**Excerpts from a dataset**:
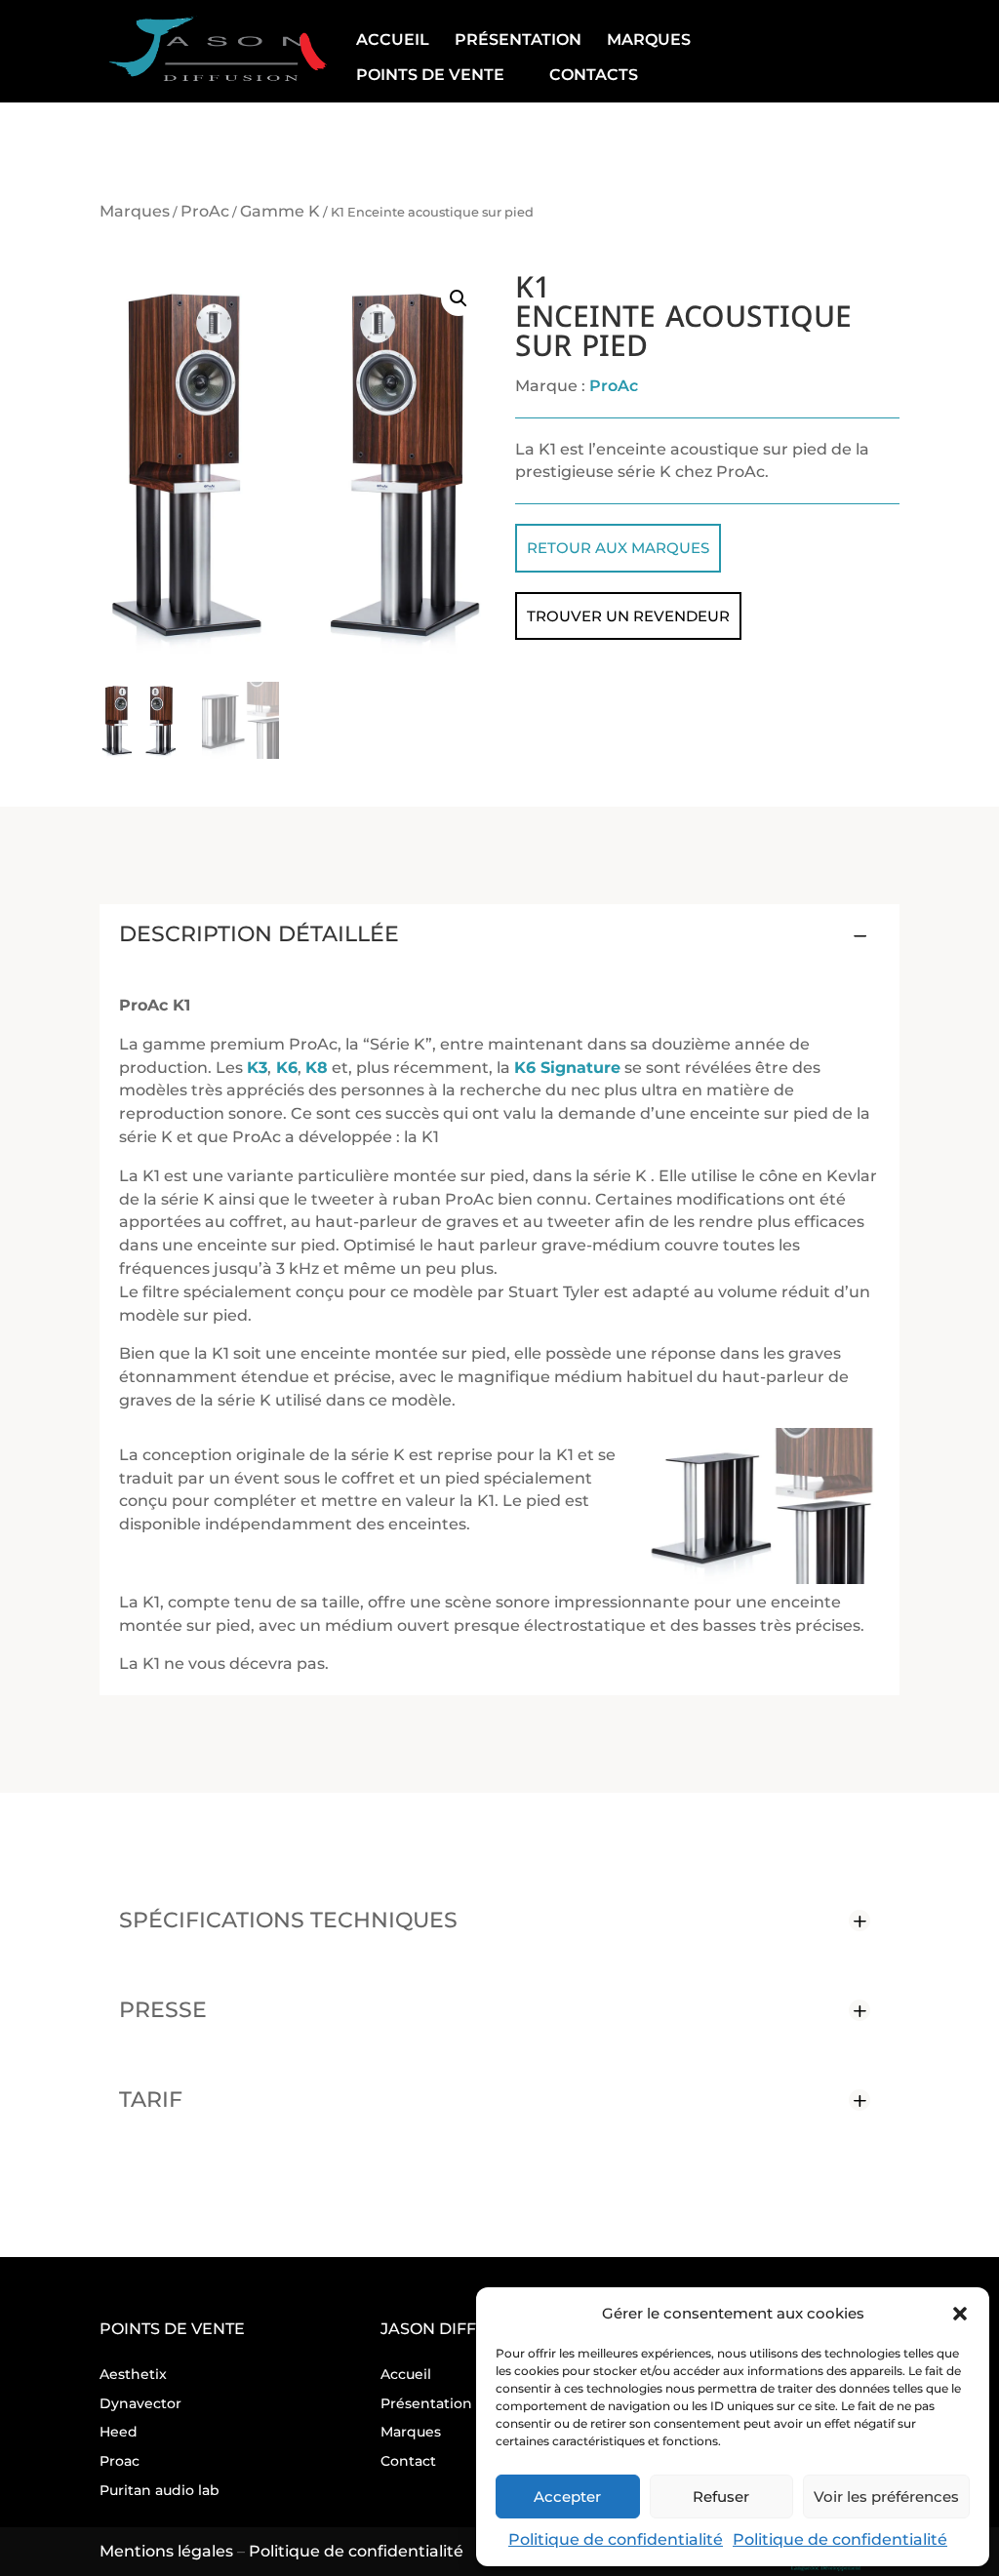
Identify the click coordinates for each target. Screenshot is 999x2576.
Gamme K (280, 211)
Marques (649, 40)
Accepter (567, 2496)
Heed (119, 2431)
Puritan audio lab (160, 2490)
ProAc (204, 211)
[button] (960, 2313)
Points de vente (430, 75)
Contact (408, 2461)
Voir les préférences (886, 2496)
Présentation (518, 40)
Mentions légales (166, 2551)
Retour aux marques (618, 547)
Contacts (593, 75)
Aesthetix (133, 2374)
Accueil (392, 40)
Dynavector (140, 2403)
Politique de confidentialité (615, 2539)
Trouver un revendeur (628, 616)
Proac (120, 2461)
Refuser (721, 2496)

...

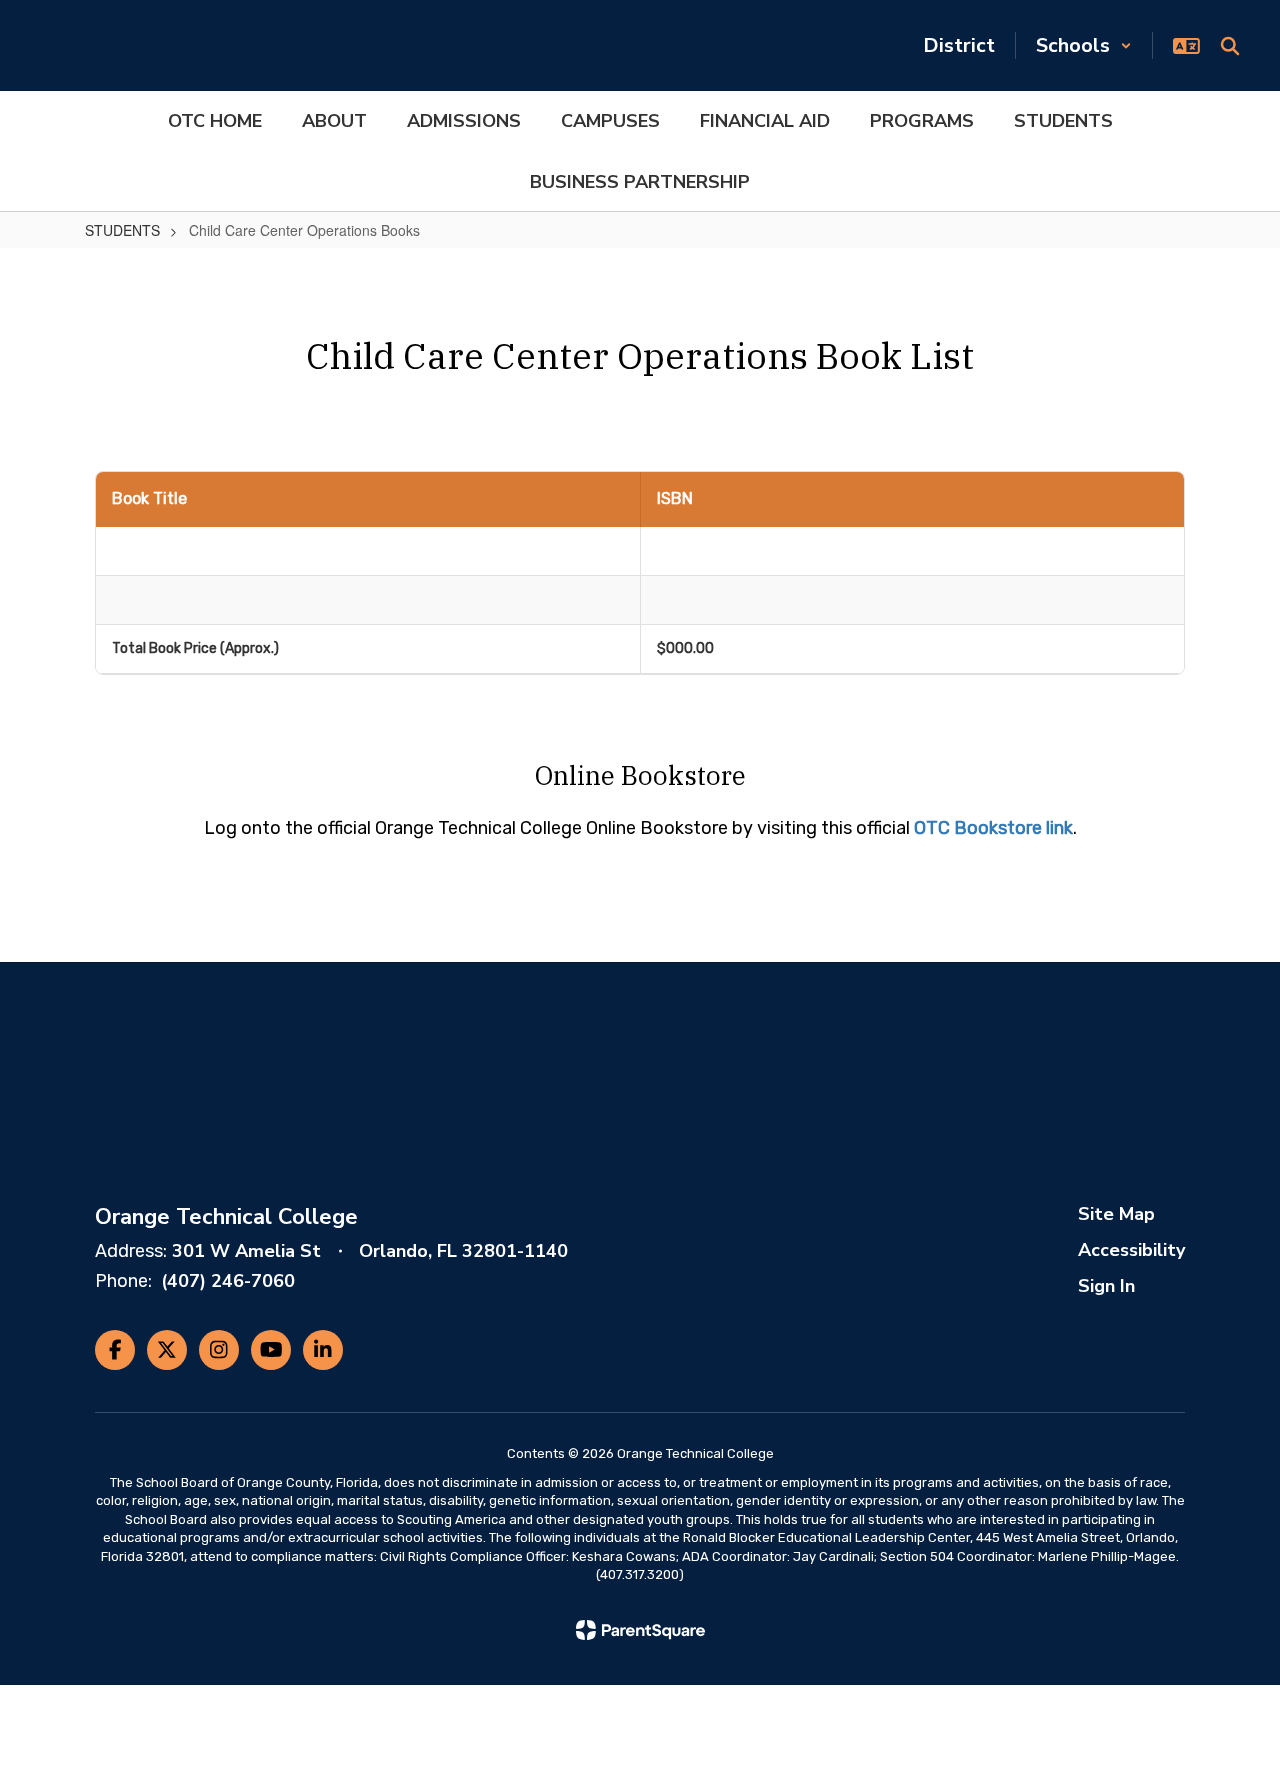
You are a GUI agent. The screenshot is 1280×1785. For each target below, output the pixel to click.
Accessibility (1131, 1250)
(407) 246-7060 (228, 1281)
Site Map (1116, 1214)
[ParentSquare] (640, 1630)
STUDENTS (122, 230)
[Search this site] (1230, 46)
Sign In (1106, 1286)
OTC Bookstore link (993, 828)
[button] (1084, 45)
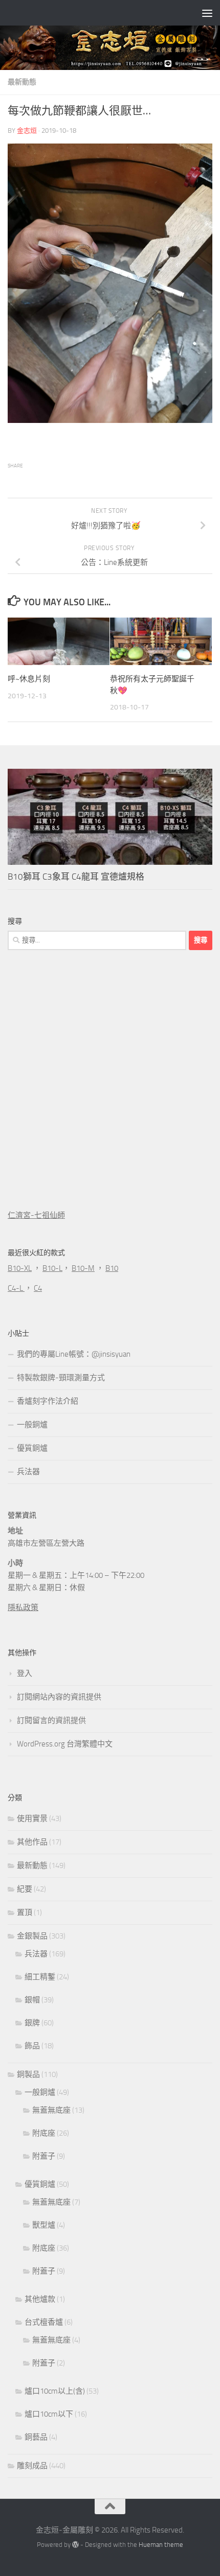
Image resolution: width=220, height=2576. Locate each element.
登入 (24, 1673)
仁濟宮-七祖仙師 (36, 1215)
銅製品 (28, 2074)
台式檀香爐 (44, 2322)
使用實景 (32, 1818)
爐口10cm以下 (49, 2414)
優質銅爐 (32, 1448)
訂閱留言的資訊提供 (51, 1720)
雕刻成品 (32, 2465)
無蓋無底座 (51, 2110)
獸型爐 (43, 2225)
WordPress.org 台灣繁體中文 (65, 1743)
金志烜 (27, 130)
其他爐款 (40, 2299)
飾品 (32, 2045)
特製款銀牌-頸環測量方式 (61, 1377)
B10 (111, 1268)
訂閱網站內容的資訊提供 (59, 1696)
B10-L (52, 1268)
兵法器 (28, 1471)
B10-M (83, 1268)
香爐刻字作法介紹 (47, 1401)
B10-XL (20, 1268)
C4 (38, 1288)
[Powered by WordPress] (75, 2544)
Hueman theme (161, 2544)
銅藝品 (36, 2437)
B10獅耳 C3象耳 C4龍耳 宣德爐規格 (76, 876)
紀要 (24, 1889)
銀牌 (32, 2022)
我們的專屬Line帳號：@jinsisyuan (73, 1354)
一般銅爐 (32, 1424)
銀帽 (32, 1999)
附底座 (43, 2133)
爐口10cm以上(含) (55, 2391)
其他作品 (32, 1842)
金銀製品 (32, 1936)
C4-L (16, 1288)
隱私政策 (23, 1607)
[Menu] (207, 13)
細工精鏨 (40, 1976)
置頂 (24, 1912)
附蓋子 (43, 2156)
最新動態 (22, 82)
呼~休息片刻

...

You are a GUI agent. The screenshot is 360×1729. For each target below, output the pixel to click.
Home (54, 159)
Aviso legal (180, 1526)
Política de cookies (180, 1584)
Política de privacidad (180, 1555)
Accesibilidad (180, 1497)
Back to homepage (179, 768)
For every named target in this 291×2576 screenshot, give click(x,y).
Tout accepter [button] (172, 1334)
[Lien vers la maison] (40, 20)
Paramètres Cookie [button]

**Action item**:
Retype only the stretch of lines above starting at the one with "Contact (408, 2461)" and stopping at the one with "Refuser (721, 2496)", exactly as written, with both kept.

**Your response**:
Contact (408, 2461)
Voir les préférences (886, 2496)
Présentation (518, 40)
Mentions légales (166, 2551)
Retour aux marques (618, 547)
Contacts (593, 75)
Aesthetix (133, 2374)
Accueil (392, 40)
Dynavector (140, 2403)
Politique de confidentialité (615, 2539)
Trouver un revendeur (628, 616)
Proac (120, 2461)
Refuser (721, 2496)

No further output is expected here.